_Исходный текст_.
********************

На обороте: Графу Александру Петровичу.
А. Г. ТОЛСТОЙ
30 август<а 1850>. Д<еревня> Василевка
Перед выездом моим в Одессу спешу написать вам несколько строчек, добрейшая графиня. Граф пишет ко мне, чтобы между прочим известить его о времени моего прибытия в Москву. На юге буду стараться пробыть сколько возможно менее времени, но всё не думаю, чтобы раньше весны мог [мог я] доставить себе приятность свиданья с вами. Вас хочется видеть как можно скорее — вот всё. Прочее устроит бог. Будьте так добры: препроводите одно письмо к графу, а другое к Скурыдину. Я сам не знаю, как адресовать. Тот и другой, обрадовавши меня самыми приятными письмами, а своих адресов оба не сказали. О графе знаю только, что он был на пункте выехать из Петербурга, но где теперь с вами или опять отправился в дорогу, этого не знаю. Очень обрадуете меня, если хоть несколькими строчками известите и о себе, и о нем, и о всем, что вам близко. Князю, если увидите его, передайте мой глубочайший поклон. Затем бог да хранит вас. Не забывайте меня и прощайте.
Ваш весь Н. Гоголь.
Адресуйте в Одессу Poste restante или [или, пожалуй] на имя его превосх<одительства> Александра Скарлатовича Стурдзы, или, еще лучше, на имя княжны Варвары Николаевны Репниной (Стурдза, кажется, теперь в отлучке).
А. С. СТУРДЗЕ
Сентября 15 <1850. Васильевка>
После разных странствований приехавши в Полтаву, нашел я там бесценнейшее письмо ваше, добрейший и почтеннейший Александр Скарлатович. Не говорю вам о том, как получить его мне было отрадно. Хотел было тот же час вам отвечать и благодарить за дружелюбное ваше расположение, но, перечтя в другой раз, увидел, что ответ пролежит в Одессе даром по причине отлучки вашей (как пишете, до самого октября). Вследствие этого отложил и пишу теперь. Свиданье с вами меня радует много. Благословенны те чистые стремленья к святому, вследствие которых люди становятся родными и близкими друг другу! Как надежны, как неразрывны становятся тогда наши [все наши] связи! Не нужно и стараться тогда быть милым другому; сам собою становится мил человек человеку. Душевно бы хотел прожить сколько можно доле [долей] в Одессе и даже не выезжать за границу вовсе. Скажу вам откровенно, что мне не хочется и на три месяца оставлять России. Ни за что бы я не выехал из Москвы, которую так люблю. Да и вообще Россия всё мне становится ближе и ближе. Кроме свойства [достоинства] родины, есть в ней что-то еще выше родины, точно как бы это та земля, откуда ближе к родине небесной. Но на беду пребыванье в ней зимою вредоносно для моего здоровья. Не столько я хлопочу и грущу о здоровье, сколько о том, что в это время бываю неспособен к работе. Последняя зима в Москве у меня почти пропала вся даром. Между тем вижу, что окончанье сочиненья моего нужно и могло бы принести пользу. [пользу, может быть, многим] Много, много, как сами знаете, есть того, что позабыто, но не должно позабываться, что нужно выставить в живых, говорящих примерах— словом, много того, о чем нужно напомнить нынешнему современному человеку и что принимается ушами многих только тогда, когда скажется в высоком настроении поэтической силы. А сила эта не подымается, когда болезненна [становится болезненна] голова. Обыкнов<енно> работается у меня там, где находится ненатопленное тепло, где я могу утреннее утружденье головы развеять и рассеять послеобедним пребываньем и прогулками на благорастворенном теплом [вольно<м>] воздухе; без того у меня голова на другой день не свежа и не годится к делу. Но верю, что бог властен сделать всё, и его милосердию нет границ: может и под суровым воздухом Черного моря, в [и в] самой Одессе, всё еще холодной для меня, найти свежее расположение духа — и тогда, разумеется, я ни за что не выеду за границу, с [и с] радостью проведу несколько месяцев с вами, в ожиданьи чего
ваш весь Н. Гоголь.

********************

_Фрагменты данных_.
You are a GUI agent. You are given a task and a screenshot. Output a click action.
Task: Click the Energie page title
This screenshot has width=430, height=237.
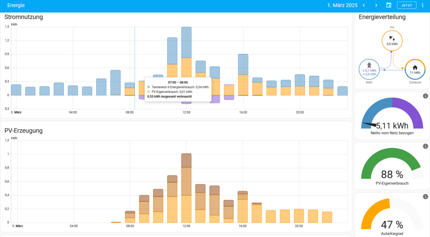16,5
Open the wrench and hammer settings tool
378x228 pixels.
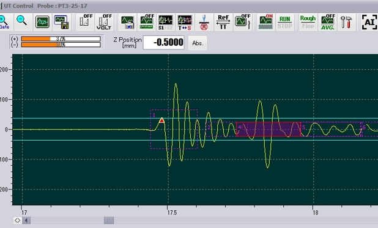pyautogui.click(x=346, y=22)
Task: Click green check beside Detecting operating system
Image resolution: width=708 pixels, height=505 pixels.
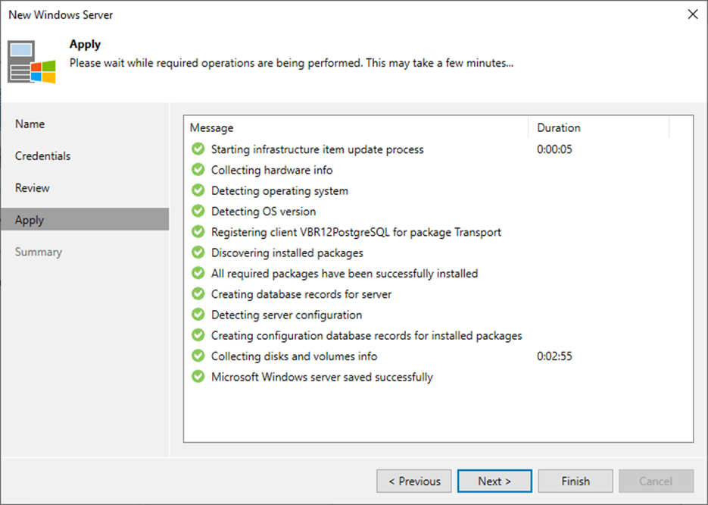Action: 198,190
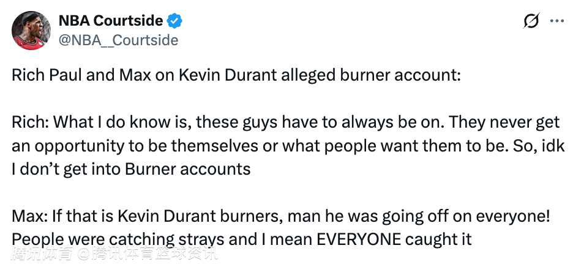Open the three-dot more options menu
Image resolution: width=573 pixels, height=270 pixels.
click(x=556, y=21)
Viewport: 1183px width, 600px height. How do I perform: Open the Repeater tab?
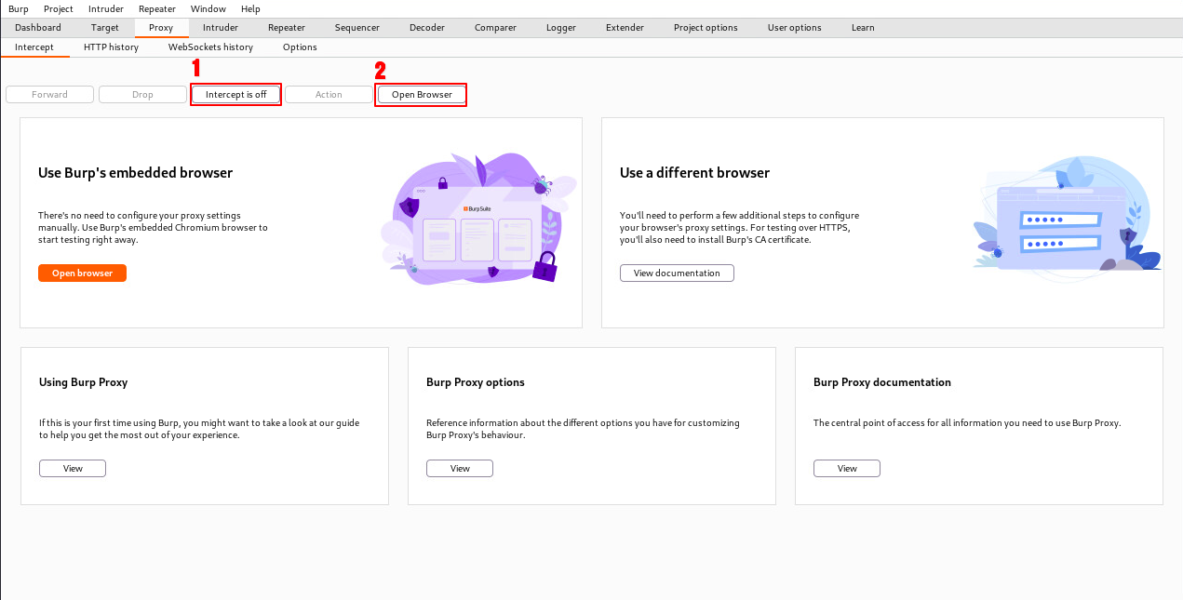(287, 28)
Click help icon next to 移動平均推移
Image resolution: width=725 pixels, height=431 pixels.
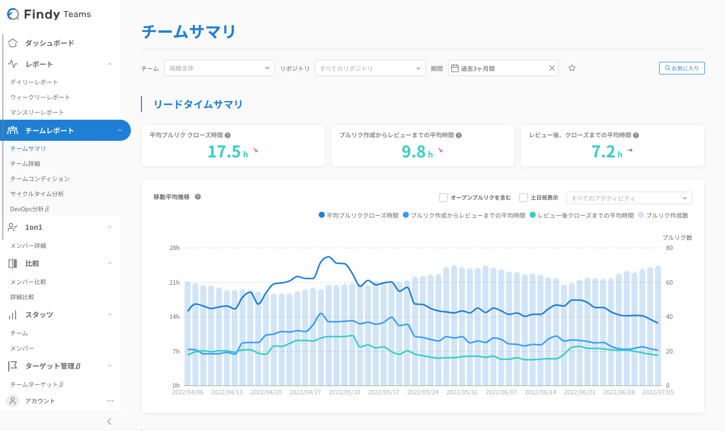[198, 197]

********************

_Примените прочитанное_.
1. Переведите на английский язык предложение из писем Гоголя: «Свиданье с вами меня радует много».
2. Объясните по письмам Гоголя, почему он не ответил Стурдзе сразу, как только получил его письмо в Полтаве.
3. Продолжите письма Гоголя с того места, на котором заканчивается приведенный фрагмент.

_Ответы к заданиям_.
1. Meeting you makes me very glad.

2. Перечитав письмо, Гоголь понял, что ответ пролежал бы в Одессе даром: Стурдза, как тот сам писал, будет в отлучке до самого октября. Поэтому Гоголь отложил ответ.

3.
Благодарю много добрейшего Неводчикова за его милую приписочку в вашем письме. Нет, я его не позабыл и помню: такое радушное участие и такое доброе расположение не позабываются. Прошу вас также передать преосвященному Иннокентию мою чувствительную благодарность за его пастырское благословенье. Благословенье пастыря есть уже само по себе благодатный подарок, а соединенное с тем любовным чувством сердечного участия, с каким верно оно соедини<лось> у него, вдвойне благодатно. Не позабудьте также передать поклон мой о. М. Павловскому и всем, кто меня помнит.
Если поможет бог, то первых чисел октября полагаю быть в Одессе.
П. Ф. МИНСТЕР
23 сентября 1850 <Васильевка>
От всей души и от всего сердца поздравляю вас с днем вашего ангела. Хоть и не удалось мне присутствовать лично на вашем празднике, на который, как я слышал, съедутся подруги-институтки, но весело и заочно участвовать в вашем веселии. Знаю по опыту, что нет торжественней того торжества, когда собираются школьные друзья-товарищи провести день вместе. Дни эти — дни молодости нестареющей. Храните же свято, неизменно и до конца дней чистое пламя дружбы, какое бы ни встретили вы охлаждение, как бы вам ни показалось, что изменились к вам отношенья других людей; пребудьте сами неизменны, и вы с избытком будете награждены потом от них же, а жизнь ваша украсится многими прекрасными днями. Всё здесь тленно, всё пройдет — одни только милые узы, связывавшие нас с людьми, унесутся с нами в вечность. Ни на одну минуту не следует нам здесь позабывать того, что жизнь нам дана для любви и что мы сами — творенье божьей любви к нам. Желая от души поболее в этот день веселиться, остаюсь ваш всегда
Н. Гоголь.
На обороте: Поликсене Федоровне Минстер. От Гоголя.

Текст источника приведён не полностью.